Normal d'être envahie par un tourbillon d'émotions quand notre jeune de 17-18 ans quitte le nid, même temporairement. Ces sentiments, il est sain de les partager... avec notre conjoint et nos amies. Pas avec notre fille. «Elle pourrait se sentir coupable et à la longue, cela risque de l'éloigner de nous», soutient Marcel Bernier, psychologue à l'Université Laval. Plutôt que de s'épancher, on l'encourage en lui disant combien on est fière d'elle et on l'aide à s'installer dans son nouveau logement.

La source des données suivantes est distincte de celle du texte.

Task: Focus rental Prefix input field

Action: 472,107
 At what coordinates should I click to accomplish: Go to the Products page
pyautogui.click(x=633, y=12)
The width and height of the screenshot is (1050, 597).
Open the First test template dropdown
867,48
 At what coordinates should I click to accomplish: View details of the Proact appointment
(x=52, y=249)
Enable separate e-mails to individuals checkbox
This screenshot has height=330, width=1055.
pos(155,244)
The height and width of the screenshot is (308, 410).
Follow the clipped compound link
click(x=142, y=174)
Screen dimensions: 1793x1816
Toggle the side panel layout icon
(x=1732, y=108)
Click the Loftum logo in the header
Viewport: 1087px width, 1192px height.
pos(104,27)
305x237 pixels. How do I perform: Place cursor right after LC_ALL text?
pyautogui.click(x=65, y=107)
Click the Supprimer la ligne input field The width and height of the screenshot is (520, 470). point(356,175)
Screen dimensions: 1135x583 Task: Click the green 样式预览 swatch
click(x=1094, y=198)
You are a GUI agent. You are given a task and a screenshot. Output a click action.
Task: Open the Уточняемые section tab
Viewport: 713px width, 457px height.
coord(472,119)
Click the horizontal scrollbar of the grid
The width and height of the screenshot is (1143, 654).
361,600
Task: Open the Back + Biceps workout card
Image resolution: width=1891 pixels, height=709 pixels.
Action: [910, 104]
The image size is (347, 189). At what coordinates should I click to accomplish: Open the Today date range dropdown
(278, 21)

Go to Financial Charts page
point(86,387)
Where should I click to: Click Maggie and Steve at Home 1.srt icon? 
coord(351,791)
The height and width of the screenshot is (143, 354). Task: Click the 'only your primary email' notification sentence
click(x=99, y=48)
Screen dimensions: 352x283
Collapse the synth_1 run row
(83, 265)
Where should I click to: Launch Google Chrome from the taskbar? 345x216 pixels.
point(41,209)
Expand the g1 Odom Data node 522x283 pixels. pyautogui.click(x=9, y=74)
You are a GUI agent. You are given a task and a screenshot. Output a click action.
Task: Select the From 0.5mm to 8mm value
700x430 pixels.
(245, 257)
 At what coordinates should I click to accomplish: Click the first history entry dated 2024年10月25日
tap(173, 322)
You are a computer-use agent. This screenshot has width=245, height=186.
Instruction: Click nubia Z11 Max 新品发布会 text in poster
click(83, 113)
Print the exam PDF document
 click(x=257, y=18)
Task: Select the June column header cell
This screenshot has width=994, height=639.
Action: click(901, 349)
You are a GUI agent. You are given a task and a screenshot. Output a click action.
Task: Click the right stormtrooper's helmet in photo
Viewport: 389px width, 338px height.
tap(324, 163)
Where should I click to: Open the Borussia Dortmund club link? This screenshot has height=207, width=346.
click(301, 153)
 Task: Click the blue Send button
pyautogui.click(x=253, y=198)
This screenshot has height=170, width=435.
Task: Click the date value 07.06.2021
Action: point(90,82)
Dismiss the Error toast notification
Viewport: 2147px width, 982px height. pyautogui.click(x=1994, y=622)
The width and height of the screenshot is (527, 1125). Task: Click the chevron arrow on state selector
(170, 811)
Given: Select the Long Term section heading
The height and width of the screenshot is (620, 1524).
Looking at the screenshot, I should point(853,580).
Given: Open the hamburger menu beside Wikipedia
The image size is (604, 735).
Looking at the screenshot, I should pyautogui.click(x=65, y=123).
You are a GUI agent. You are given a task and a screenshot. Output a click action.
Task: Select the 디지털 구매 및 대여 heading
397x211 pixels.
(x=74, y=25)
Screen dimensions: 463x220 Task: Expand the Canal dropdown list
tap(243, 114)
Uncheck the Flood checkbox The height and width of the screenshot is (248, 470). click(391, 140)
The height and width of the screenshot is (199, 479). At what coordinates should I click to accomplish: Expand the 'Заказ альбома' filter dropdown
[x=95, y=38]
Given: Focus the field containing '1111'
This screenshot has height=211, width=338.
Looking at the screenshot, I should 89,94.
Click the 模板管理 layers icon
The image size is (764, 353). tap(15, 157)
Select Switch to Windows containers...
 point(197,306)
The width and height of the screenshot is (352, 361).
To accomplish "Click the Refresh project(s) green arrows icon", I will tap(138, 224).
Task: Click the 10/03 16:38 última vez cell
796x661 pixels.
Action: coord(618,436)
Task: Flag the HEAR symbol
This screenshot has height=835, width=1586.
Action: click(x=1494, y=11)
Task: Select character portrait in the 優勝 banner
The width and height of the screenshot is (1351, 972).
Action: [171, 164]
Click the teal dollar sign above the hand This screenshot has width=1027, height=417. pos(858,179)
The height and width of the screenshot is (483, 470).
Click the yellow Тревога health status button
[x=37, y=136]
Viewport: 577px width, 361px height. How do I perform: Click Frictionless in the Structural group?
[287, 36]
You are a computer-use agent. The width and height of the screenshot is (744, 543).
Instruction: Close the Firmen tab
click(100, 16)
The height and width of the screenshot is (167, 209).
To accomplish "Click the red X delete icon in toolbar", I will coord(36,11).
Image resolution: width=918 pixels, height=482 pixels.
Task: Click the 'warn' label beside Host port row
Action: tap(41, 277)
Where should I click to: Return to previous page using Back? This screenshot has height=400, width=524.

Comment préserver le lien en son absence? «En lui laissant un espace de liberté. Il ne faut surtout pas s'accrocher, lui envoyer des courriels et lui téléphoner tous les jours, ou lui reprocher de ne pas donner de nouvelles», répond Suzanne, qui a vécu cette situation il y a quelques années. «Les jeunes n'aiment pas se sentir contraints, explique Marcel Bernier. Il vaut mieux lui rappeler que la maison lui sera toujours ouverte que d'exiger qu'elle vienne tous les week-ends.» Donc, on a des attentes raisonnables (ex.: un coup de fil par semaine, deux courriels). Mais que cela ne nous empêche pas de lui préparer un ou deux petits plats à emporter quand elle viendra à la maison!